화학공학소재연구정보센터
Solar Energy, Vol.158, 207-217, 2017
An analytical estimation of salt concentration in the upper and lower convective zones of a salinity gradient solar pond with either a pond with vertical walls or trapezoidal cross section
Renewables offer the best opportunity to reduce greenhouse gases and introduce sustainable and desirable solutions to the world's increasing demand for energy. Solar ponds are a simple, low-priced and efficient way to collect and store incident solar radiation; they have enormous capacity and huge unrealised potential. The most effective and widely-used type is the salinity gradient solar pond (SGSP), which can provide long-term storage, large capacity, and sufficient year-round power for a wide range of domestic, industrial and commercial purposes. It is essential to understand the best forms of construction and maintenance, including how to overcome the most significant challenge, that of establishing the different layers of water with their varying levels of saline concentration, as well as how to maintain these levels for optimal performance. This study investigates how to predict variations in salt concentrations over the pond's lifetime, in order to maintain maximum performance. The paper derives analytical formulae to calculate how concentrations in the upper and lower convective zones (UCZ and LCZ) change over time. It also explores the different responses of ponds with vertical walls and inclined walls.
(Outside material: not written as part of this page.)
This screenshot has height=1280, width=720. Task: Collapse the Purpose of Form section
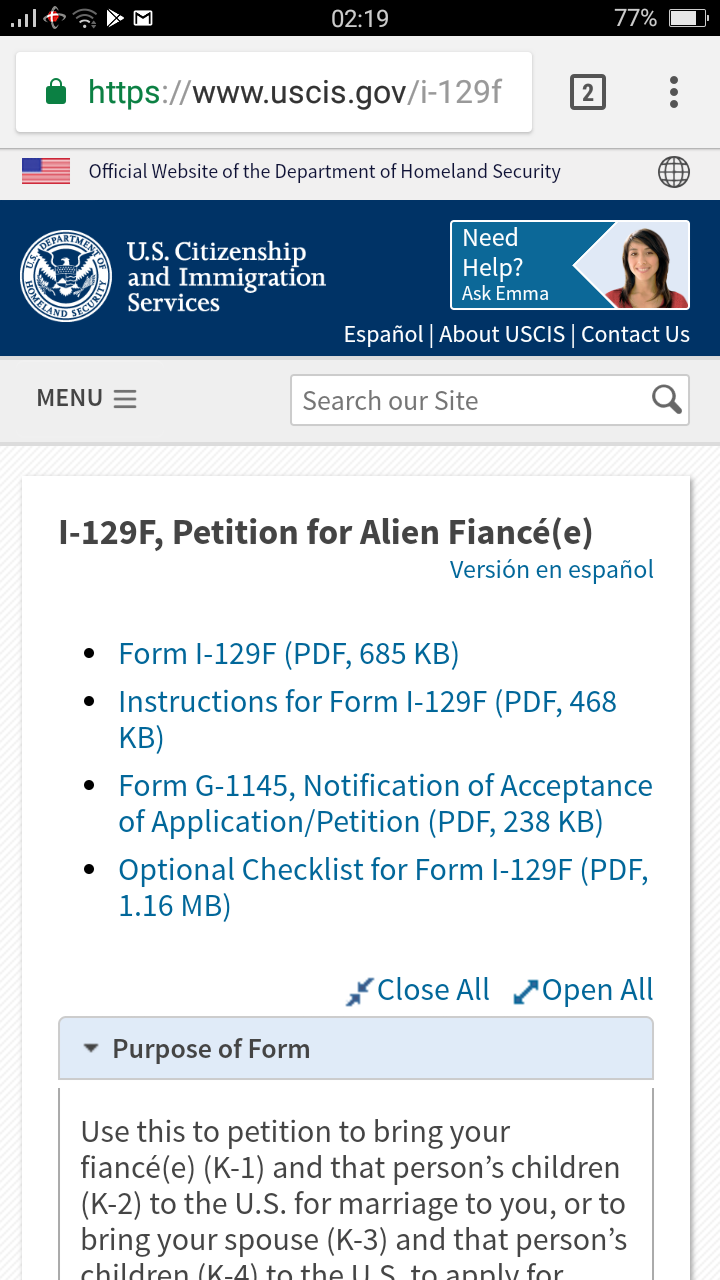(356, 1049)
The computed concentrations were compared with actual measurements from a small experimental pond, which had a surface area of 1 m(2) and a total depth of 1 m, comprising UCZ, non-convective zone (NCZ) and LCZ with depths of 0.1, 0.5, and 0.4 m respectively. The results were also compared with the results of previous experiments from established ponds. An acceptable agreement was achieved. The results illustrated that the derived formulae can be used to estimate salt concentrations in the UCZ and LCZ. The outcomes also show that the inclination of the walls affects concentration levels in the UCZ, while its impact on the LCZ concentration is slight. The findings of this study could form the basis of future research, which could investigate other factors affecting salt concentration in the layers of a SGSP, such as wind speed, temperature and the timing of salt injections to the LCZ.